And I went to them and told them I was uncomfortable. So I couched it in those terms. We didn’t use the term “sexual harassment” a lot back then. And I remember saying I was uncomfortable and why. But nothing happened. And in fact, I was put in a windowless office, and I had my duties taken away from me. I was given a desk audit. I was told to call one of my upper-level supervisors even if I went to the restroom. I was not to call or talk to other staffers or go to legislative hearings. I was told that I was given a month to find another job. And I sent out my résumés. And before I did that, because of this retaliation, I told my mother, who gave me the term “retaliation” and explained to me what was happening, and said to march in there and file a sexual harassment claim. And I said — and she used the word. And I said, “Well, you don’t just march into their office. Like, that’s not how this is done.”

So, I had gone through that protocol. Then, when that didn’t work, I went to the outside, which was like a — they had a temporary office set up, so it was Senate personnel or something like that, and I was given a clipboard. I filled out a form and talked about just the incident of the sexual harassment, feeling uncomfortable. And I was told at the window that somebody would call back, you know, call me back in. And they never did.

I ended up looking for work, couldn’t find it. I volunteered for the Robert F. Kennedy memorial. I was fortunate enough to work in the VIP tent and with the family, and it was helping me emotionally, because I was trying to recover from the trauma of what had happened that day. And I didn’t share it with many people at all at that time. It’s just not something that was easy to talk about. It’s not easy to talk about now.
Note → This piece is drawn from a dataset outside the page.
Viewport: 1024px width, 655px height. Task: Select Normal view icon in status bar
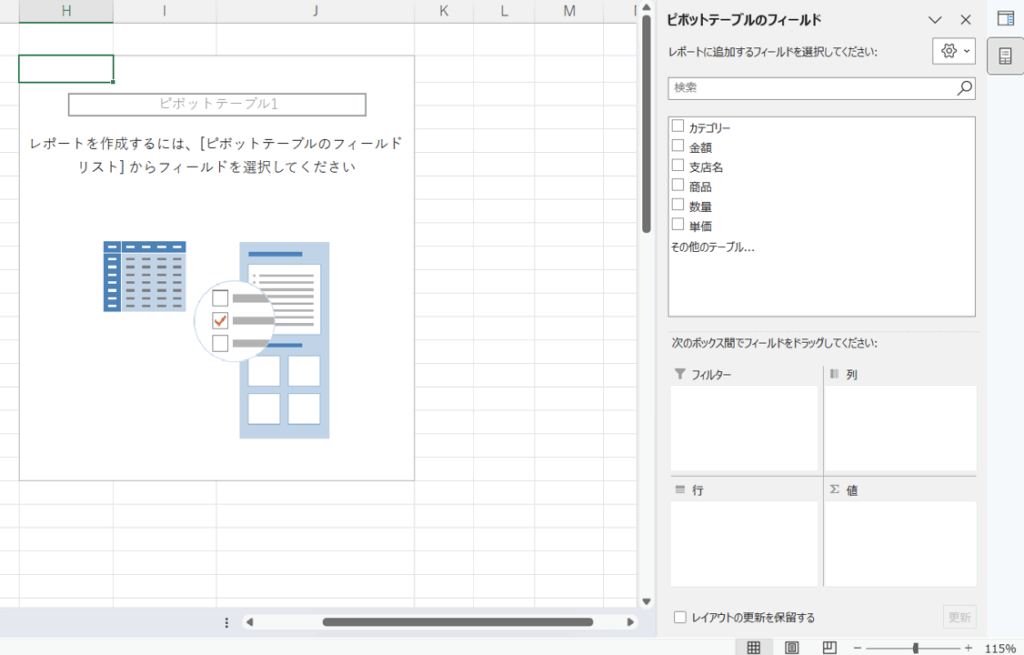click(755, 647)
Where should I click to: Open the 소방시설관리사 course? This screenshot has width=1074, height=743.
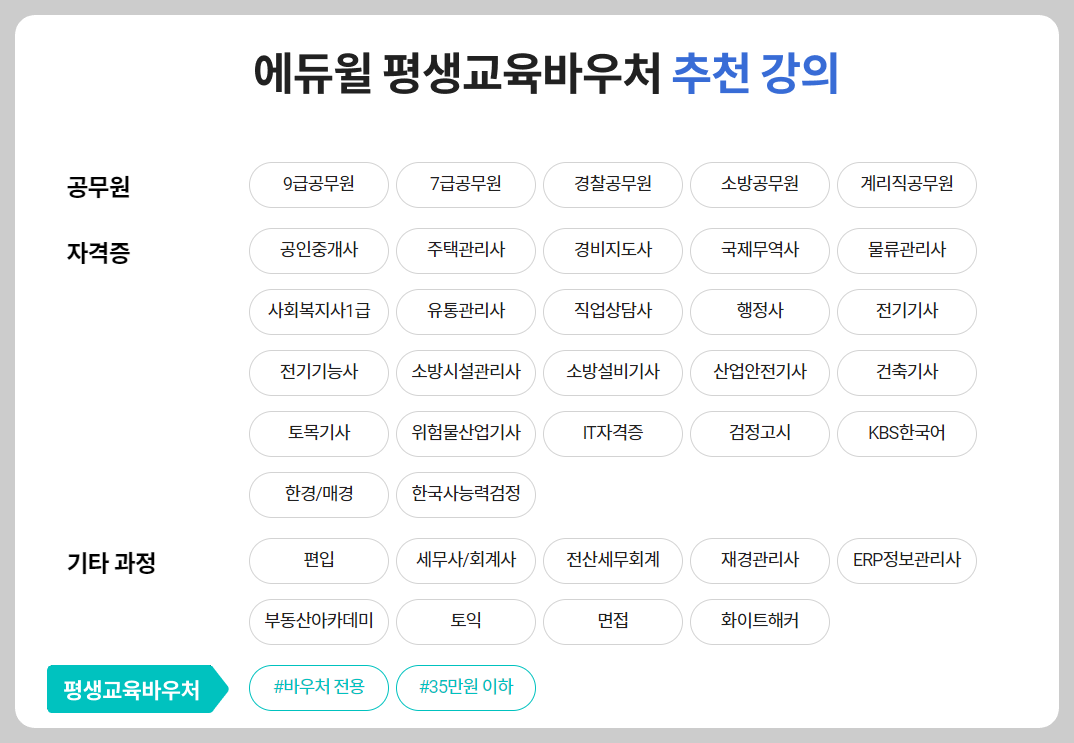click(x=465, y=372)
And when I came out in April, I started again — I had the intent to tell the whole history with Biden. But one of the first questions out of the reporter’s mouth was, “Yeah, but it wasn’t sexual, right?” when he was talking about the sexual harassment. And it shut me down. And that’s not his fault. It’s my responsibility, I know, to be brave and to be courageous and say the words. But it just put me off from being able to talk. And then, when the story was hitting, there was so much blowback and smearing on social media that I just didn’t feel comfortable. So I was trying to find a way to tell my story to a legitimate news agency. I didn’t want it sold or, you know, sensationalized or anything nonsense like that. I wanted to have the deeper conversation of how hard it is for survivors of sexual assault and sexual harassment in the workplace to go up against powerful men, because I have not received any payment for this, I have not received any compensation, because the facts are, you know, women are not paid to talk. They’re paid to stay silent. And so I wanted a women’s organization around me, and that’s why I went to Time’s Up.
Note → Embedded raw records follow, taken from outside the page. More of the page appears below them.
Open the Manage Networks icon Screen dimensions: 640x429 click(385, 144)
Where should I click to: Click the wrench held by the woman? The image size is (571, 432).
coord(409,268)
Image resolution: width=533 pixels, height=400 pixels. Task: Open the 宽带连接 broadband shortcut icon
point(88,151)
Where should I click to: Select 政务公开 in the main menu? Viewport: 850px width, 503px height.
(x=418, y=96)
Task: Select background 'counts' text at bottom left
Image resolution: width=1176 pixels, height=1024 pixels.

Reade there went on to say that Time’s Up then gave an excuse that they would lose their tax-exempt status if bringing a case against a politician while he is in office. As Grim’s report documented from a legal expert on that matter, that excuse was simply a lie from Time’s Up (which therefore is a fake ‘human-rights’ ‘non-profit’, which perhaps might more accurately be considered to represent its sponsoring Democratic Party billionaires and centi-millionaires who mainly want to beat the nominees of Republican Party billionaires and centi-millionaires, since ‘women’s rights’ are a Democratic Party issue far more than a Republican Party one; so, such ‘non-profits’ are basically a con).

Tara Reade has clearly set forth accusations against the Democratic Party’s U.S. Presidential nominee that in a democracy would be hotly debated in the Presidential campaign, and all of the alleged witnesses would be called to testify — including under oath to the U.S. Congress — so as to prevent any reasonably likely election of an outright rapist to the U.S. White House; but, not only is this not done, but Americans are accustomed to considering, for the U.S. Presidency, nominees who have felonious accusations hanging over them unresolved. But the issues here are actually much deeper than that.

No blackmailable person should even qualify for the Presidential ballot. But perhaps America’s billionaires want them to (so as to have their claws in whomever wins).

However (and here is the basic point), there is something even worse than this, and it is when a nominee has demonstrably, provably, and undeniably, raped millions of people and gotten away with it as if that had not been the case. Blackmail isn’t really the problem here; massive and pervasive demonstrable crime is — there is no speculation, whatsoever, involved  — and, consequently, this is the type of situation that should be what the news-media in a democracy focus their searchlights on, and never focus on speculation (though they do).

What is “rape”?

What would you call a man who has convinced a woman to submit sexually to him by means of force against her mind, instead of force against her body? Force against the mind is popularly called “lying” or “deceit.” For example, if a man promises a woman that he will pay her for sex but then gives her afterward fake bills or a bum check, is that “rape”? Did he rape her? Unlike force against the body, no threat is used, but are threats a necessary part of any rape? Suppose that a threat is used but the man has no intention of actually carrying it out if she fails to comply, and yet she does comply. Was that “rape” simply because the threat to use physical force had been made? Or did she instead do it “willingly” because no physical danger had actually been applied in the incident? Is it “rape” only if there was a physical threat, or would a non-physical threat — such as blackmail against her — also qualify to call it “rape”? What is “rape”? The question is real, and it’s a huge issue.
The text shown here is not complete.